On Sat, Nov 28, 2009 at 8:55 PM, Judd Storrs <storrsjm <at> email.uc.edu> wrote:
On Sat, Nov 28, 2009 at 1:23 AM, Jaroslav Hajek <highegg <at> gmail.com> wrote:
> Not really. Let me explain how this works (not in 3.2.x though). When a
> matrix is first used in index expression, the internal conversion to
> index_vector is, if successful, cached for subsequent uses.

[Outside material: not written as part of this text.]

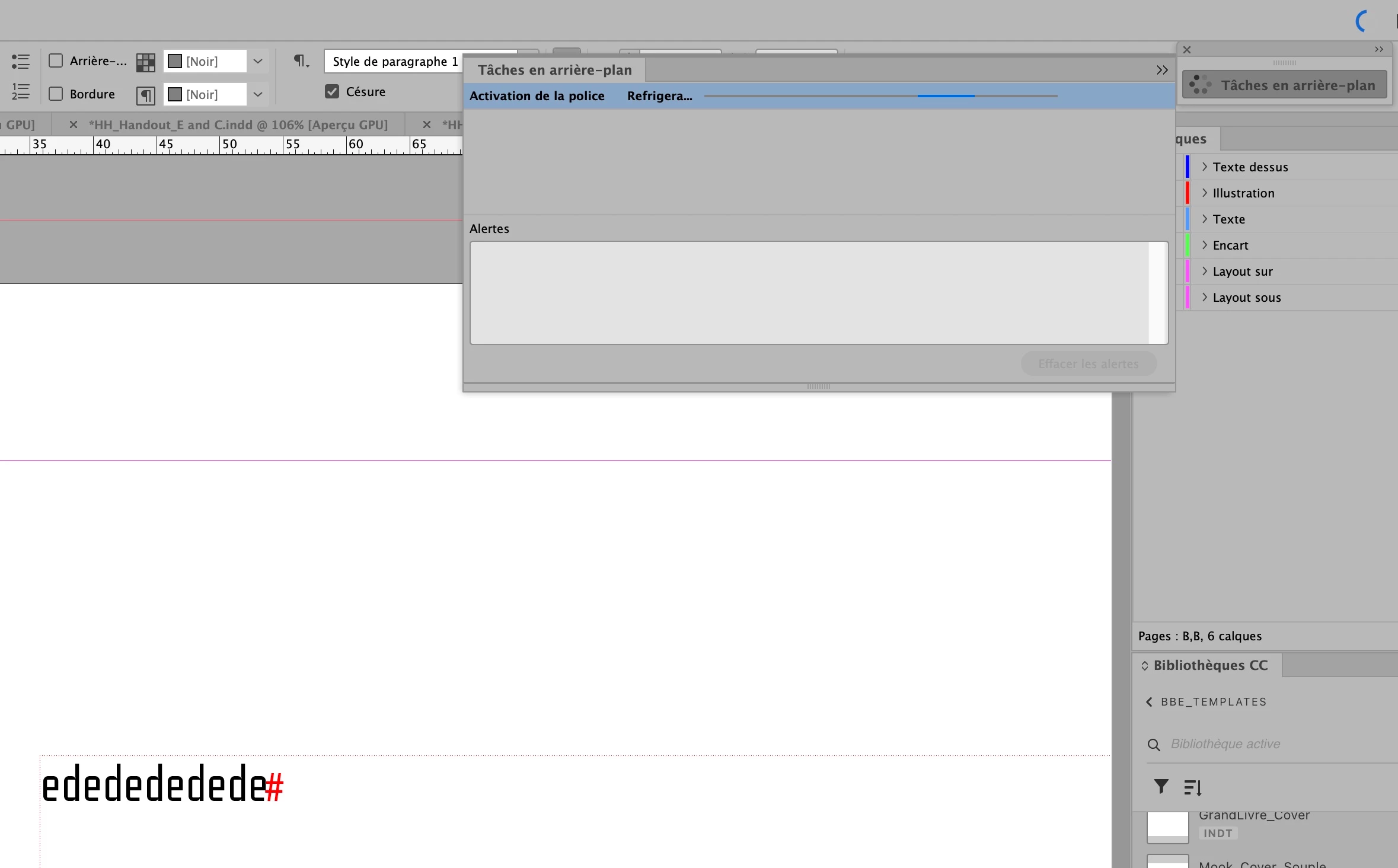Collapse panel with double-arrow icon
Image resolution: width=1398 pixels, height=868 pixels.
pos(1161,70)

That is even better. I didn't pick up on octave caching the result in
your first email. Now I don't even have to do that manually anymore
which is also a huge deal! :) When you were reporting the two times in
your benchmark, I misunderstood and thought that was about filling the
CPU cache/conditioning along the lines of timeit.m

find() returning doubles is yet another case of WWMWT that I hadn't
noticed. In a sane world index vectors would map immediately to one of
the integer array types based on the architecture. At least that's how
it works in IDL. But you're right, Matlab returns doubles. WITWWMWT D:

Great work!

I suppose it's a heritage from the old days when Matlab had no integers. Now this needs to be kept for backward compatibility. This issue is magnified by the fact that integers are "invasive", in the sense that they force integer results when mixed with reals. So, if "find" suddenly started to return integer results a lot of computations would break. Further, int64 arithmetic is not implemented in Matlab (at least in 2007 or so), so that would be problematic. double can be used to index up to 2^53 = 9e+15 elements, and that seems enough for decades to come. All in all, it wasn't really bad solution in that time, but I'm sure if they started over, they'd do things differently.
I even thought about creating a special type to hold just idx_vector and pretending to be a double matrix, postponing the conversion until needed. But that would need significant extensions to idx_vector, mimicking the capabilities of arrays (esp. indexing). Scanning real-life scripts, I didn't find enough justification for this change. The index vectors returned by "find" or "sort" are typically used in indexing, that's why they're created with pre-cached index vector, but they're also often employed in arithmetic.
All in all, the current solution seems like a good compromise to me.

best regards

RNDr. Jaroslav Hajek
computing expert & GNU Octave developer
Aeronautical Research and Test Institute (VZLU)
Prague, Czech Republic
url: www.highegg.matfyz.cz